__Set tasks__
1. Answer these from the merger agreement summary below, one line each:
(a) How much is the termination fee?
(b) To what date can the December 31, 2000 deadline be automatically extended?
(c) How many days does a party have to cure a material breach after receiving notice?
2. Does each statement agree with the merger agreement summary below? Answer yes or no, and quote the words from the summary that decide it.
(a) Mirage Resorts must give MGM Grand at least five days' written notice before ending the agreement to accept a more favorable proposal.
(b) Approval requires holders of a majority of the outstanding shares of Mirage Resorts common stock.
(c) The fee is owed if the third party acquires Mirage Resorts within 24 months after termination.
3. Continue the merger agreement summary below, starting right after its last line.

__Excerpt to read__

THE MERGER AGREEMENT (PAGE 22 AND APPENDIX A)

 .  CLOSING OF THE MERGER (PAGE 22). Before we can complete the merger, we must
   satisfy a number of conditions. These include:

  -- approval of the merger agreement by holders of a majority of the
     outstanding shares of Mirage Resorts common stock;

  -- expiration or early termination of applicable time periods under United
     States federal antitrust laws;

  -- absence of any legal prohibitions against the merger;

  -- material compliance with our representations and agreements under the
     merger agreement; and

  -- receipt of material regulatory consents and approvals.

   We expect to merge as promptly as practicable after all of the conditions
   to the merger have been satisfied or waived.

 .  TERMINATION OF THE MERGER AGREEMENT (PAGE 30). Mirage Resorts and MGM Grand
   may agree in writing to terminate the merger agreement at any time without
   completing the merger, even after Mirage Resorts stockholders have approved
   it. The merger agreement may also be terminated at any time prior to the
   effective time of the merger:

  -- by either party if the merger is not completed by December 31, 2000,
     which date will be automatically extended to March 31, 2001 if, on
     December 31, 2000, all conditions to completion of the merger have been
     satisfied except that the merger has not received the necessary
     antitrust or gaming authority approvals or that the merger has been
     enjoined;

  -- by either party if any court or governmental agency issues a final order
     preventing the merger;

  -- by either party if the other party to the merger agreement materially
     breaches its representations or agreements and fails to cure its breach
     within 30 days after receiving notice of the breach;

  -- by Mirage Resorts after giving MGM Grand at least two days' prior
     written notice of its intent to terminate the merger agreement and
     paying a termination fee of $135 million if, prior to the Mirage Resorts
     stockholder approval of the merger agreement, the Mirage Resorts board
     receives and resolves to accept a more favorable proposal that is
     reasonably likely to be completed;

  -- by MGM Grand if the Mirage Resorts board changes its recommendation of
     the merger agreement or approves a more favorable proposal that it
     believes is reasonably likely to be completed;

  -- by either party if Mirage Resorts stockholders fail to approve the
     merger agreement at the special meeting; and

                                     -iii-
<PAGE>


  -- by Mirage Resorts if the written commitments for the financing of the
     merger are withdrawn and not replaced, or are replaced or amended in a
     manner that is reasonably likely to cause a material delay in completing
     the merger or a material adverse effect on the ability of MGM Grand to
     deliver to the Mirage Resorts stockholders the economic benefits they
     are reasonably expected to receive by virtue of the merger, and the
     problems with the replacement or amended commitments are not cured
     within 30 days.

 .  TERMINATION FEE IF MERGER IS NOT COMPLETED (PAGE 31). We must pay MGM Grand
   a termination fee of $135 million if:

  -- the merger agreement is terminated because the Mirage Resorts board
     changes its recommendation of the merger or approves a more favorable
     proposal that is reasonably likely to be completed; or

  -- the following three events occur:

   .  a third party publicly proposes to acquire Mirage Resorts prior to the
      special meeting,

   .  the merger agreement is terminated because the Mirage Resorts
      stockholders fail to approve the merger agreement at the special
      meeting, and

   .  within 12 months following the termination of the merger agreement,
      Mirage Resorts is acquired by that third party.

THE STOCK OPTION AGREEMENT (PAGE 33 AND APPENDIX B)

__Data extract__
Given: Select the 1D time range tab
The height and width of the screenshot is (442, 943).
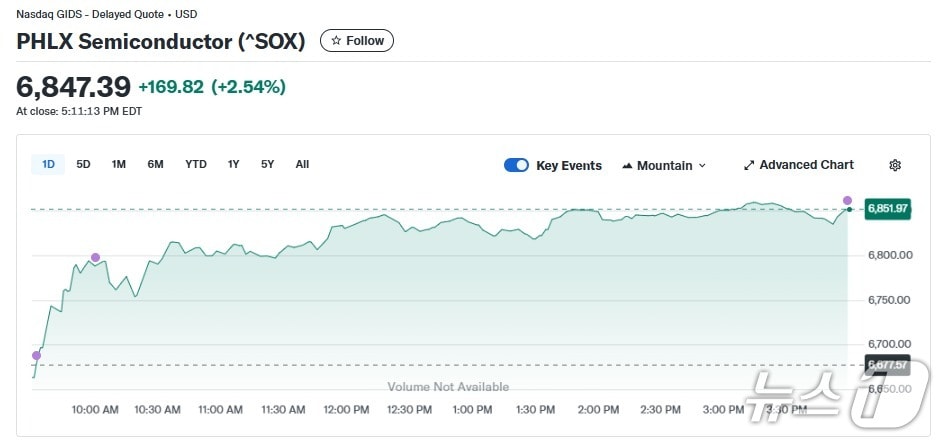Looking at the screenshot, I should click(x=48, y=164).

__Outputs for the tasks__
1.
(a) $135 million
(b) March 31, 2001
(c) 30 days

2.
(a) No: "at least two days' prior written notice"
(b) Yes: "approval of the merger agreement by holders of a majority of the outstanding shares of Mirage Resorts common stock"
(c) No: "within 12 months following the termination of the merger agreement"

3.
   As an inducement to MGM Grand to enter into the merger agreement, Mirage
Resorts granted MGM Grand an option to purchase shares of Mirage Resorts common
stock. This option will become exercisable only if an event giving rise to MGM
Grand's right to receive the $135 million termination fee under the merger
agreement has occurred. The option could discourage other companies from trying
or proposing to combine with Mirage Resorts before we complete the merger.

INTERESTS OF CERTAIN PERSONS IN THE MERGER (PAGE 19)

   When the Mirage Resorts board considered the merger and the merger
agreement, the Mirage Resorts board was aware that certain of the officers and
directors of Mirage Resorts have interests and arrangements that may be
different from, or in addition to, your interests as Mirage Resorts
stockholders. Pursuant to change of control employment agreements approved by
the Mirage Resorts board in connection with the merger, seven of Mirage
Resorts' senior executives will receive lump-sum cash payments and other
benefits if their employment is terminated following the merger. In addition,
all unvested Mirage Resorts stock options, including those held by directors
and officers, will become vested and cancelled in exchange for a cash payment
in the merger. In addition, Stephen A. Wynn, Mirage Resorts' chairman,
president and chief executive officer, has been granted certain rights to
acquire certain property of Mirage Resorts, including its art collection, an
aircraft and an apartment, and the right to sell his home to Mirage Resorts.
Under the merger agreement, MGM Grand and Mirage Resorts will indemnify and
provide insurance for directors and officers of Mirage Resorts, among others.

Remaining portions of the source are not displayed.